Exercise goal ->
Below are entries. Pull out all lines containing "label".

(Extracted records)

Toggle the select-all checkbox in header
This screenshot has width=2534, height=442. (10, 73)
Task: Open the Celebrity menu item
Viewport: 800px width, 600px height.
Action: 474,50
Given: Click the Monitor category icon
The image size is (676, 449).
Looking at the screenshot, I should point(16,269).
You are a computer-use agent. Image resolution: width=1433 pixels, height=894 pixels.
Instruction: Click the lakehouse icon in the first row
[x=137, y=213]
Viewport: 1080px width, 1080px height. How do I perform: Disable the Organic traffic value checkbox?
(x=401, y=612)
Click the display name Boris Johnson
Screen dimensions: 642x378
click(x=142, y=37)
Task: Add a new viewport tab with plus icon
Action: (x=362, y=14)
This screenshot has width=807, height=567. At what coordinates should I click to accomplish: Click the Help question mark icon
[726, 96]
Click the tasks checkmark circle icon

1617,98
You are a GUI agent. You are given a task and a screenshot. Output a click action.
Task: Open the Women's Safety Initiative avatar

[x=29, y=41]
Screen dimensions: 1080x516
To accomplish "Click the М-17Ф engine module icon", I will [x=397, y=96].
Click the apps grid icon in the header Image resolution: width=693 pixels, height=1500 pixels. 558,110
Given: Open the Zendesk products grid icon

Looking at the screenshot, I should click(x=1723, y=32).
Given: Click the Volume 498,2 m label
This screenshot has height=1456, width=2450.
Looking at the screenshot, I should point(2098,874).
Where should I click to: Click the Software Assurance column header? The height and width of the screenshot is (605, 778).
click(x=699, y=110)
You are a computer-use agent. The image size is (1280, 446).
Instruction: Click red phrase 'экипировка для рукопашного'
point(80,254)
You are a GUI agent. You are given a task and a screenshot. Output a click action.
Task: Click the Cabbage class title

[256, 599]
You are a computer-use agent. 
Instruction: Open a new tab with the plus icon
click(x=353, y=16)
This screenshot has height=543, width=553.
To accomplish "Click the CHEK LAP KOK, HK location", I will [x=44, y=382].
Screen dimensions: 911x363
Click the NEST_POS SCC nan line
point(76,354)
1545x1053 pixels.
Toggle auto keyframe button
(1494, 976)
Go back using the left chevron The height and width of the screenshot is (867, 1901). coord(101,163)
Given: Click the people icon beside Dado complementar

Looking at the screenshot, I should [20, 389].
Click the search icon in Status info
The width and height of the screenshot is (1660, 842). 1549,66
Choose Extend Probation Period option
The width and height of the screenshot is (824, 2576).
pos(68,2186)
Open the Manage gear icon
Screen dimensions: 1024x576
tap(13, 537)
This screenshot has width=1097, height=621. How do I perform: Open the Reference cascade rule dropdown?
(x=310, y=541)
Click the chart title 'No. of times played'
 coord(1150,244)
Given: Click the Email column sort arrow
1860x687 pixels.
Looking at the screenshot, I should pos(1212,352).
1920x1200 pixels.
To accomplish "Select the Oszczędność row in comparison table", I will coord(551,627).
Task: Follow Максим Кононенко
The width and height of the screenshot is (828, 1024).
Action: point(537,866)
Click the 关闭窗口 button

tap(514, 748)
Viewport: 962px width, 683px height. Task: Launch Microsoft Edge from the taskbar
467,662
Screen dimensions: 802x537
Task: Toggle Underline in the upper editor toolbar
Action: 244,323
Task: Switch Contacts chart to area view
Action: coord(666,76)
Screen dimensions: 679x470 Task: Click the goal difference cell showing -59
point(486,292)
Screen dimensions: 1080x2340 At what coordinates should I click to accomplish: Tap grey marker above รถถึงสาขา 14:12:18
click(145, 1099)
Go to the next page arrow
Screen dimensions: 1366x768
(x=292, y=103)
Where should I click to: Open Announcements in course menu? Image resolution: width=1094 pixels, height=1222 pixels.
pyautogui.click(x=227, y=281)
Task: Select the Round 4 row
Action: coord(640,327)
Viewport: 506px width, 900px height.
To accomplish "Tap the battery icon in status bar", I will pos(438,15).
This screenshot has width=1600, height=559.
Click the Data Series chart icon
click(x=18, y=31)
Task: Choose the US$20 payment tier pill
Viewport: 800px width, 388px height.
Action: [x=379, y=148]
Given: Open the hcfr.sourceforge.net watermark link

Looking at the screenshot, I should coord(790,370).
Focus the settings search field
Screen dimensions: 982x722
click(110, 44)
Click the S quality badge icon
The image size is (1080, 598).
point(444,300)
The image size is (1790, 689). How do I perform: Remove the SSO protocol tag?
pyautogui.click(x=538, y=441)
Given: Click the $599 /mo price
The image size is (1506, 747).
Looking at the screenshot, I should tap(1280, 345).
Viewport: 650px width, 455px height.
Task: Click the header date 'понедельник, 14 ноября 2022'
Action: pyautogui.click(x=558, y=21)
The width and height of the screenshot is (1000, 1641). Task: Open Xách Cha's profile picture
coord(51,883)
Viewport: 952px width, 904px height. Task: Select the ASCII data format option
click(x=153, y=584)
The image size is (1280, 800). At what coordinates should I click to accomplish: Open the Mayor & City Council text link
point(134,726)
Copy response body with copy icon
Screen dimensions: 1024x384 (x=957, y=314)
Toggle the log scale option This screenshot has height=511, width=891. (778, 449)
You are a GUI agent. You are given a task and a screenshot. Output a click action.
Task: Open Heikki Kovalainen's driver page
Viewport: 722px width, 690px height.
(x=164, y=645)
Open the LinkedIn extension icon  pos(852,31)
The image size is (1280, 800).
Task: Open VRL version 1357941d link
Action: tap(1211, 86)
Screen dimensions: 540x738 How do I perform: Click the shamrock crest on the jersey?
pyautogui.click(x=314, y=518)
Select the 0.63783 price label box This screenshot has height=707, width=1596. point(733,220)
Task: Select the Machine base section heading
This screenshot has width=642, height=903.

Solution ->
Given: Click the Volume 498,2 m label
Select the 0.63783 price label box This screenshot has height=707, width=1596. point(733,220)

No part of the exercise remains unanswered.